The fastest way to make an endpoint slow is to do real work inside it. Send an email, call a third-party API, generate a PDF, resize an image — each one adds its latency to a response the user is waiting on. The fix is almost always the same: get that work out of the request and onto a queue.
But "just queue it" hides the two questions that actually matter in production: what belongs on a queue, and what happens when the job fails halfway through.
What I move off the request
My rule is simple. If the work is not needed to produce the response, it does not belong in the request. The user placing an order needs to know the order was accepted — they do not need to wait while I send the confirmation email, notify the warehouse, and sync the invoice to accounting.
public function place(array $data): Order
{
$order = Order::create($data);
// The response can return now; everything below is queued.
SendOrderConfirmation::dispatch($order);
NotifyWarehouse::dispatch($order);
SyncInvoiceToAccounting::dispatch($order);
return $order;
}
The endpoint went from "as slow as the slowest third party" to "as slow as one insert." That is the whole point.
The rule nobody tells you: jobs run more than once
Here is the lesson that separates people who have run queues in production from people who have only configured them: a job can run twice. A worker dies mid-execution, the job times out and is retried, a deploy restarts the queue — and suddenly your "send one email" job has sent two, or your "charge the card" job has charged twice.
The defence is idempotency. The job must produce the same result whether it runs once or five times.
public function handle(): void
{
// A unique row is my idempotency key — the second run is a no-op.
$sent = NotificationLog::firstOrCreate(
['order_id' => $this->order->id, 'type' => 'confirmation'],
);
if ($sent->wasRecentlyCreated) {
Mail::to($this->order->email)->send(new OrderConfirmation($this->order));
}
}
Anything that touches money or sends a message to a human gets this treatment. A duplicate log line is annoying; a duplicate charge is a refund and an apology.
Retries, backoff, and failure that you can see
A job that can fail needs to say how it should be retried. I set explicit limits rather than relying on defaults, and I back off so a struggling third-party API gets room to recover instead of a retry storm.
public int $tries = 3;
public array $backoff = [10, 60, 300]; // seconds between attempts
public function failed(\Throwable $e): void
{
// After the last attempt, make the failure loud — not a silent dead letter.
Log::error('Invoice sync failed', ['order' => $this->order->id, 'error' => $e->getMessage()]);
}
The failed() method matters more than people think.
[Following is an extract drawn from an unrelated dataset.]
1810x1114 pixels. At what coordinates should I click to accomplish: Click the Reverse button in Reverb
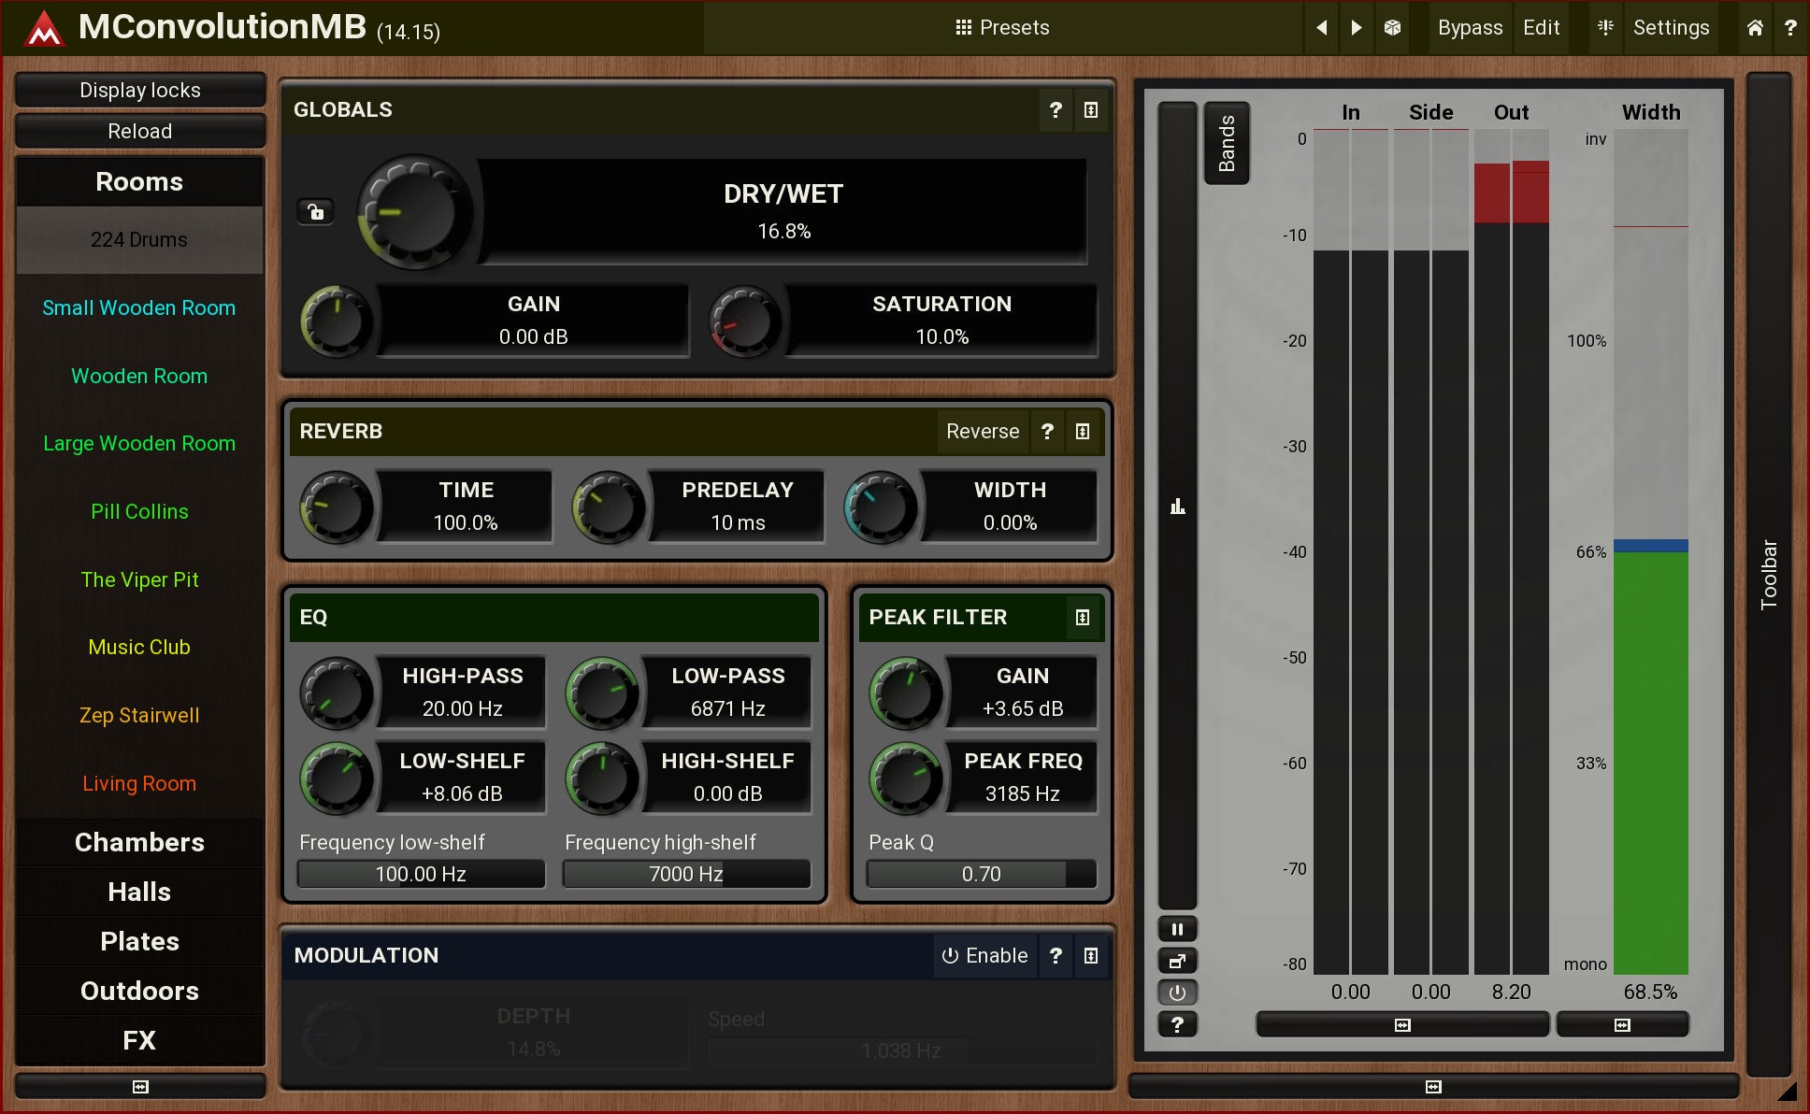point(982,432)
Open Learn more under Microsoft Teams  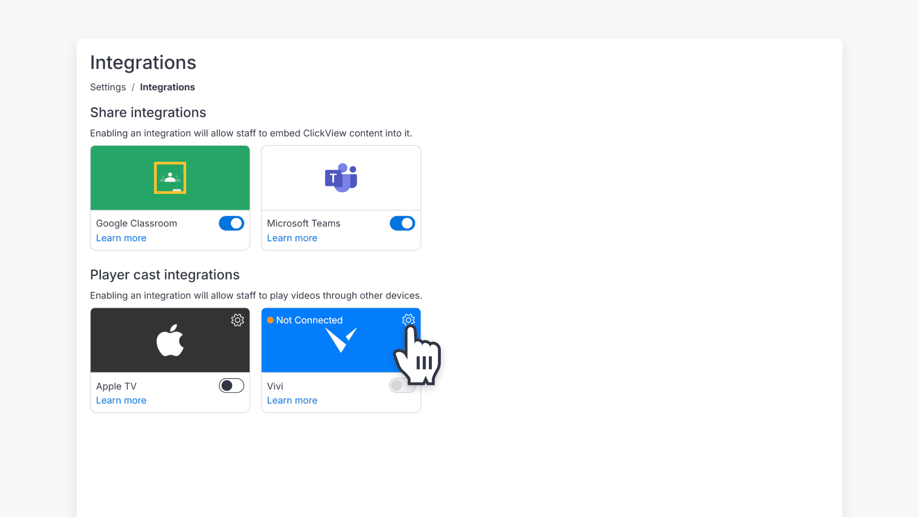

A job that exhausts its retries and vanishes into the failed_jobs table without anyone noticing is how invoices quietly go unsent for a week. I want failures to page someone, or at least show up somewhere a human looks.
The bug that only appears under load
The nastiest queue bug I have chased was a job that worked every single time locally and failed at random in production. The cause was dispatching it from inside a database transaction:
DB::transaction(function () use ($data) {
$order = Order::create($data);
ProcessOrder::dispatch($order); // dispatched BEFORE the transaction commits
});
With a fast Redis worker, the job can start before the transaction commits — so Order::find($id) inside the job finds nothing and fails on a row that "does not exist yet." Locally the worker is slow enough that the transaction always commits first, so you never see it; under load it loses that race constantly. It is a true heisenbug.
The fix is one method — tell the dispatch to wait for the commit:
ProcessOrder::dispatch($order)->afterCommit();
I now make afterCommit() (or the queue connection's after_commit config) the default for anything dispatched inside a transaction. This is exactly the class of bug that never shows up in a tutorial and quietly costs you an afternoon the first time it bites.
What I run it on
For most projects this is Redis plus a couple of queue:work processes under a supervisor, with Laravel Horizon on top once there is more than one queue. Horizon earns its place the moment you want to see throughput, wait times, and failures without tailing logs — and the moment you want different priorities, so a password-reset email never sits behind ten thousand nightly report jobs.
The mental model I keep is this: the request is a promise that the work was accepted, and the queue is the machinery that makes sure it actually happens — exactly once, even when something goes wrong. Get those two ideas right and queues stop being a performance trick and become the backbone of a reliable backend.